I’ve spent more time at home than usual this past week of wedding season trying to get my husband on track to recover from his heart surgery. I’m pretty sure he’s bored listening to my phone calls to and from clients but he’s learning to love green smoothies and walking the neighborhood so we are making “strides” in his recovery.

It’s been a beautiful weekend in Texas for outdoor weddings. Cindy has started driving lessons with Makenna since Makenna is working and going to school which prevents us from putting her in driving school. My twin frequently calls me on location to complain about the twins, Maryssa and Makenna consistently failing to address chores at her house. Today was no different. This time the ongoing drama was about laundry. Maryssa won’t wash Makenna’s clothes and Maryssa rarely bothers to wash her own clothes but both of the twins are lazy about pulling their weight on laundry, dishes or room cleaning. Trying to get twin 16 year olds to pitch in is an ongoing argument at Cindy’s house.

I was on location at the Botanic Gardens preparing for my 1PM wedding when my 6PM bride called crying about her mother in law butting in again. The thing to remember is that too often we have people that think they are helping who are interfering. I made a call to the mother in law about changes on wedding day. No floral vendor wants changes to color on wedding day. NONE. Neither do the caterers. I can make ceremony changes right up to the ceremony and often do but understand that people “outside of the events industry” are often completely in the dark about timelines and deadlines. Further, the mother in law made these calls without contacting me, the mother of the bride whose paying for everything or the bride. The caterer and florist both called the bride prior to notifying me as well. PLEASE don’t think you are “helping” if you aren’t my client, one of the vendors or the couple. You aren’t helping you are interfering.

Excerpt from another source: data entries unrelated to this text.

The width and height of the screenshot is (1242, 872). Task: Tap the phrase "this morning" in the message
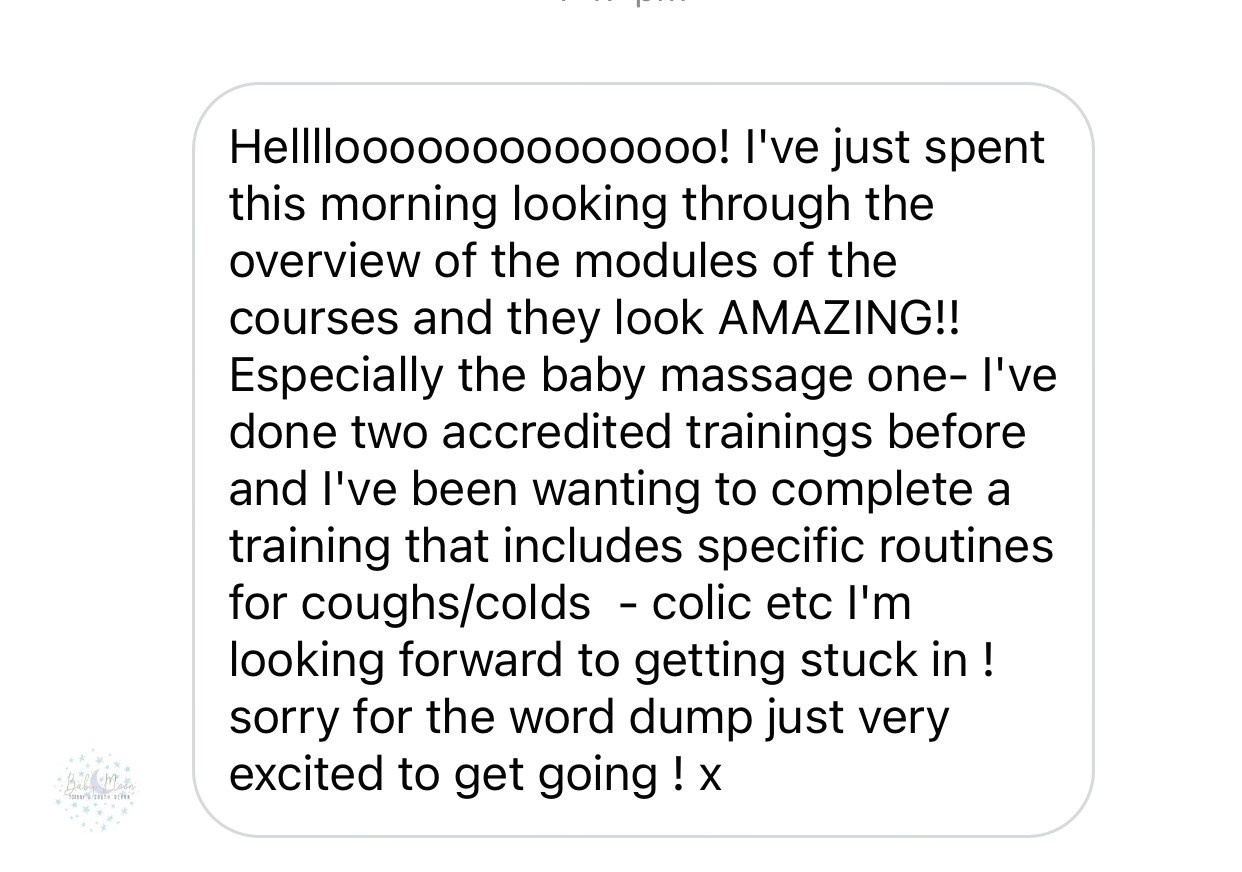coord(363,206)
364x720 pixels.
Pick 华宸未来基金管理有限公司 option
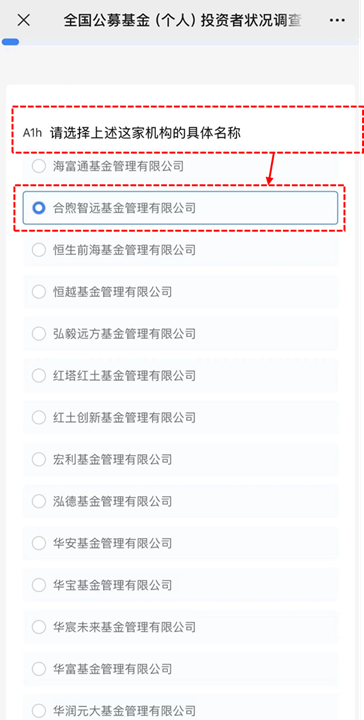pyautogui.click(x=180, y=627)
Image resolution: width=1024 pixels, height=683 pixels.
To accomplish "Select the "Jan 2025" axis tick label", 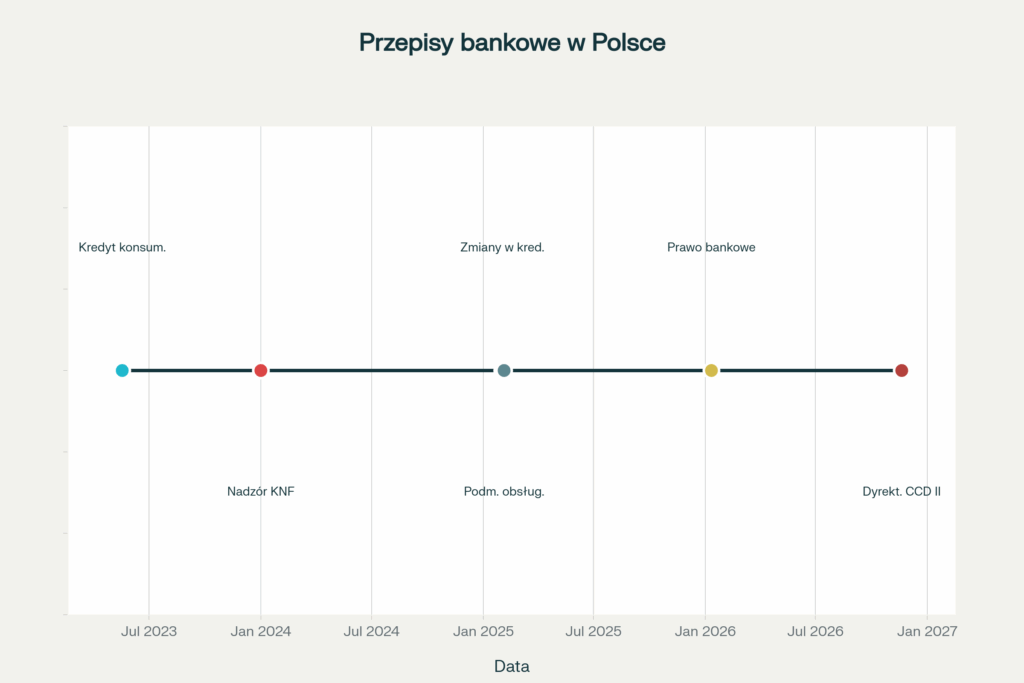I will [x=483, y=632].
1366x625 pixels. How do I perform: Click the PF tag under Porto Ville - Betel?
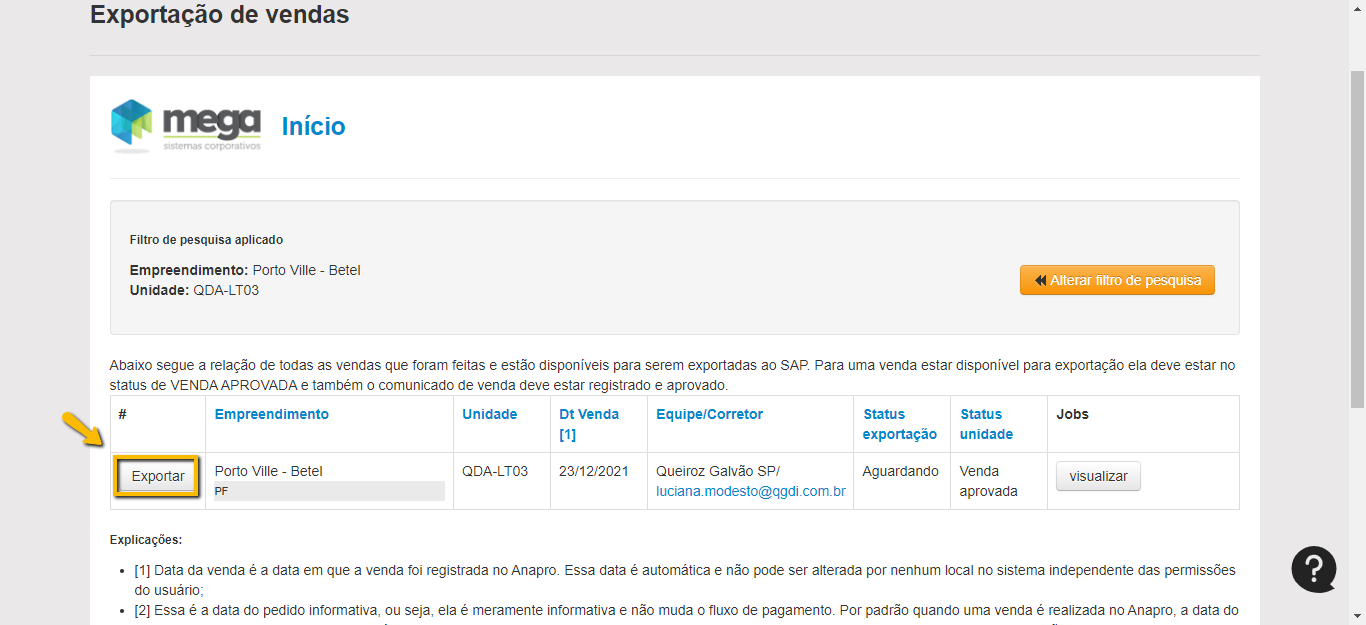(x=222, y=491)
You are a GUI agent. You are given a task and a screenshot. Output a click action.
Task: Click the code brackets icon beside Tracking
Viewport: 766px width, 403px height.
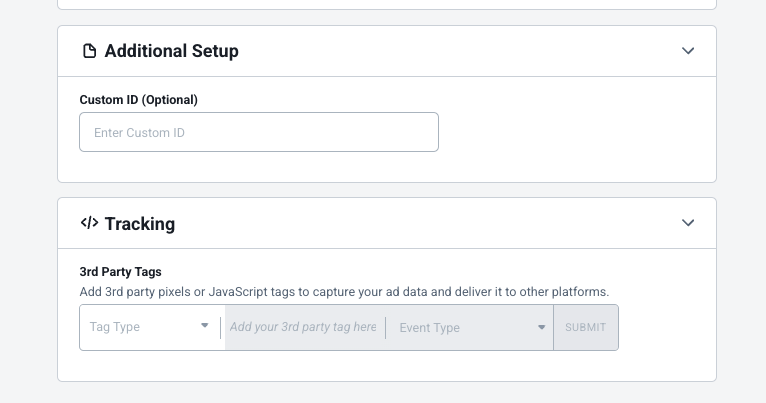(x=89, y=223)
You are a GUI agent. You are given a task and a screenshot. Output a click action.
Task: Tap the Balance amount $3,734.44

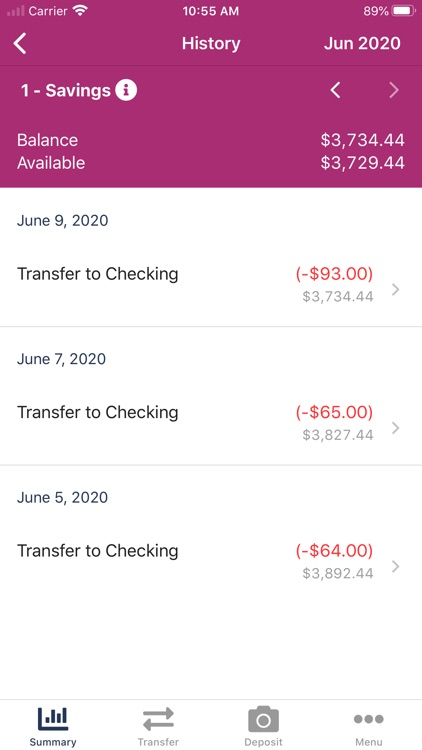[x=363, y=140]
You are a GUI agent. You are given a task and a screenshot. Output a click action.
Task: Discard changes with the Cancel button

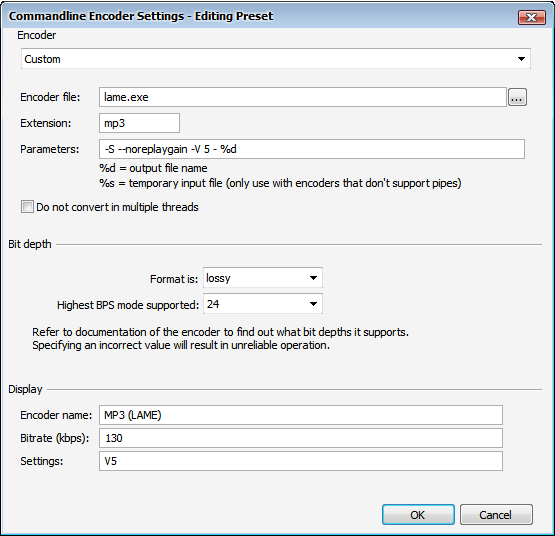point(496,515)
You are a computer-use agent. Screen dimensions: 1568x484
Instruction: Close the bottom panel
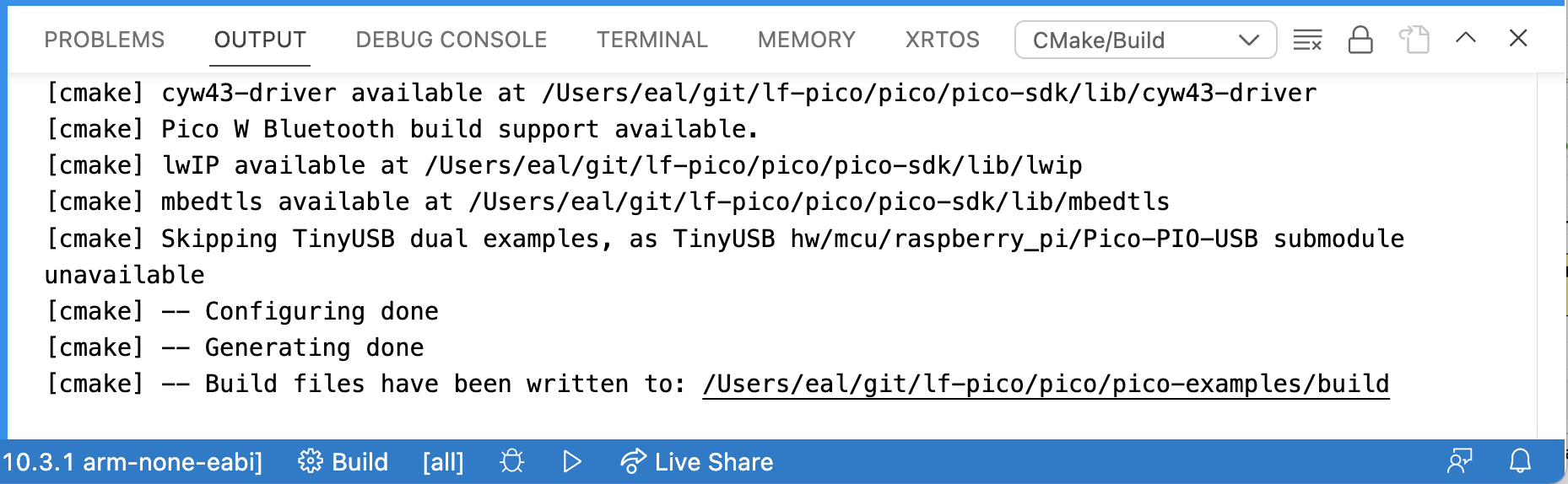(1518, 38)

Now moving on to “yet another mother in law” situation. A client I married two years ago is expecting. I’m baptizing the baby. The mother in law is really excited and contacted me to go over what she wanted regarding this baptism. Again, I recognize that it’s exciting to be an expectant grandparent but your son or daughter and their religious preferences for a ceremony have already been discussed and decided. Please don’t assume your invitation to the baptism is your invitation to dictate the religious preference you have. The parents have been given all of the options and information they need to make the decision of religious preference regarding the ceremony.

Now moving on to yet another mother in law situation that’s causing stress to my client. We have a mother in law who always wanted a daughter that is working really hard at establishing a relationship and a daughter in law who lost her mother at a young age. I’ve heard both sides of this situation from both parties. My bride doesn’t want to replace her mother. The mother in law wants to be a part of her daughter in laws life. When our children marry we gain another child. We are gaining a daughter in law or a son in law. They are creating a life together with a new spouse. Maybe you’ve always had a tradition of having Christmas at your home or celebrating holidays at your home. When your child marries they may want to celebrate holidays such as Easter at their home or split the holiday by house hopping to the other parents houses. For years my son and his wife had the burden of bouncing from her mothers house to my house to my ex husbands house Etc. My son decided to dedicate even and odd years to visits. One year was Stephanie’s mother and grandmother as well as my year and the following year was Stephanie’s dad, granddad and my sons fathers house years. This dramatically cut down the expectations of my son and his wife house bouncing to so many relatives on holidays. After the birth of their son last year, my son and his wife no longer house hop for the holidays. Instead all of the parents and grandparents go to their house or we don’t. It depends. I didn’t go to my sons house for Christmas this year because I had holiday weddings and obligations that prevented me from doing so.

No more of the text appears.